Vitamin K-Dependent Formation of Bone Gla Protein (Osteocalcin) and Its Function

Abstract

This chapter discusses the vitamin K–dependent formation of bone γ-carboxyglutamic acid (Gla) protein (BGP, osteocalcin) and its function. The bone Gla protein (BGP, osteocalcin) is the best characterized noncollagenous bone protein. Characteristic chemical features are small size—typically 49 or 50 residues—and existence within the molecule of three residues of the vitamin K–dependent amino acid, Gla. BGP is among the most abundant noncollagenous bone proteins and appears to be a universal constituent of the skeleton and tooth dentin of all vertebrates. As its synthesis is regulated by 1,25-dihydroxyvitamin D3, it is likely that BGP plays a role in the action of this hormone on bone.
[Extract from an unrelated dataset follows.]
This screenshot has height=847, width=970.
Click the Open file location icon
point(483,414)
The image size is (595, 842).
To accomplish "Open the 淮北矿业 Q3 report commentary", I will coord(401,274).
BGP has been detected in the calcified tissues of all vertebrates examined to date. The molecular weights of calf and chicken BGP have been determined by sedimentation equilibrium centrifugation and are 5800 and 6500, respectively. Both molecular weight values agree well with those computed from the corresponding covalent structures. In contrast, the apparent molecular weight of BGP determined by gel filtration and by SDS-gel electrophoresis is about 12,000.